During two summers Sarah organized special events, called fêtes, which included music, a bazaar for items that would be sold to benefit the library, a café, and foreign costumes. She had the artist Arthur Wesley Dow draw and design the invitations, which would be printed and then hand painted. She was creating a cultural element in the town of Eliot that hadn’t been present before. Today, in a room of Eliot’s William Fogg Library that is dedicated to Sarah, a beautiful portrait of Sarah and her dog, Barry, hangs over a mantle, a reminder of those early days of her service to the community.
In 1889 four men—Martin P. Tobey, George Hammond, Dr. John L. M. Willis, and Francis Keefe—formed the Eliot Hotel Company to begin planning the building of a resort hotel in Eliot. On March 1, 1890 Sarah signed an agreement with them to become the fifth partner in the venture. Originally the Inn they built was called the Eliot Hotel, but an early brochure calls it Green-Acre. Sarah adopted Greenacre-on-the-Piscataqua* as the official name for the Inn, but it was later shortened to the Green Acre Inn. Today it is called the Sarah Farmer Inn.
In 1892, Sarah had had a vision of Green Acre as a place where various philosophies and religions could find expression. Since the other partners felt frustrated that the Inn was not bringing enough visitors to pay for itself, they decided to allow Sarah to experiment with her ideas for a “school” for comparative religion. This decision was to have major consequences for Green Acre’s future.
In March 1893, Moses and Sarah went to Chicago to exhibit of some of his inventions at the World’s Columbian Exposition, also known as the Chicago World’s Fair. Unfortunately, while there, Moses became ill with pneumonia and then died, the same month the Exposition opened. Sarah, deep in grief, returned to Eliot and had his body buried in the family plot at Bittersweet, next to Hannah.
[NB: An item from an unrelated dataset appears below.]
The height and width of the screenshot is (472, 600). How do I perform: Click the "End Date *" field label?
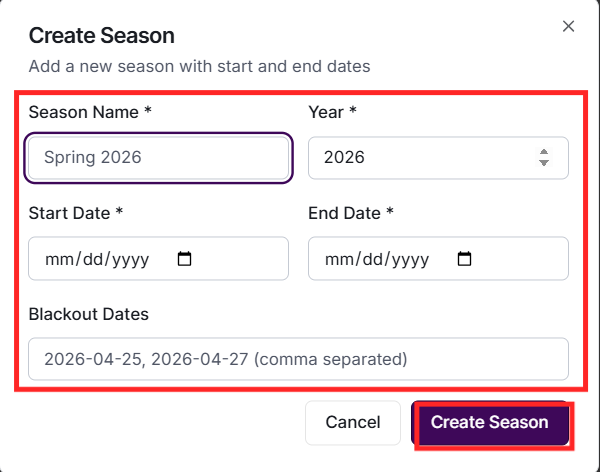[351, 213]
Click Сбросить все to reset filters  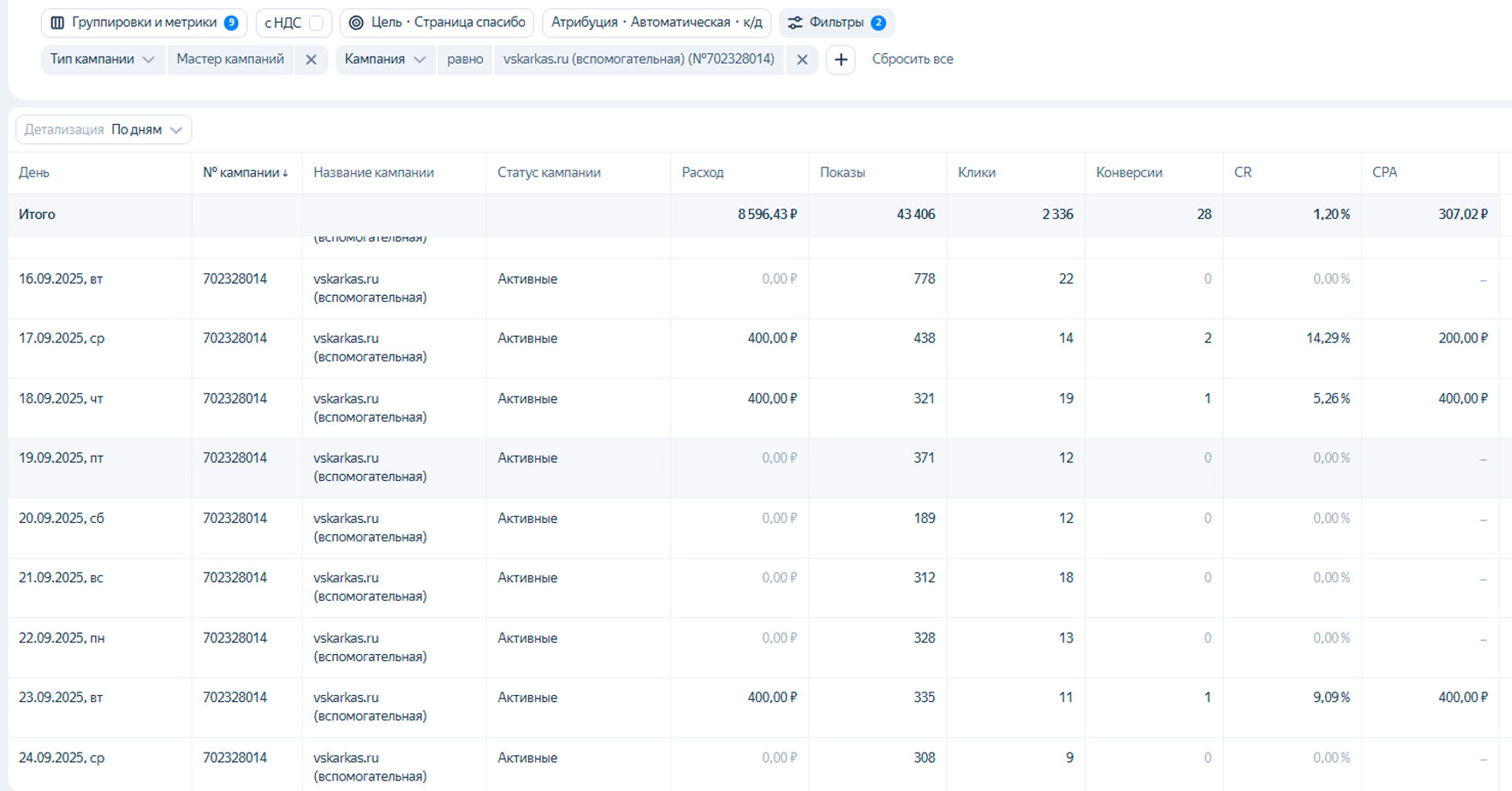(x=912, y=59)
A few months later, a Parliament of the World’s Religions was held in Chicago from September 11 to September 27 as part of the Columbian Exposition. This was the first formal gathering of people representing various Eastern and Western spiritual traditions from around the world. Knowing she might meet some interesting people to invite to the Green Acre Conferences, Sarah returned to Chicago just after the closing of the Parliament.
Sarah met with its organizer, Charles Bonney, and invited Vivekananda, a Hindu from Calcutta, and Dharmapala, a Buddhist from Ceylon [now Sri Lanka], to speak at Green Acre on a universal platform for the comparative study of religious systems.
That following summer, in 1894, under a tent banked by fragrant pines, Sarah dedicated Green Acre to the ideals of peace and religious unity. Then she had the first known peace flag in the world raised and explained: “In looking for an emblem we wanted something that would be a call to everybody and fit everybody—and we felt that the Message that had been brought to the world by prophet after prophet was the message of Peace. So we have put on a large banner over our heads—PEACE.”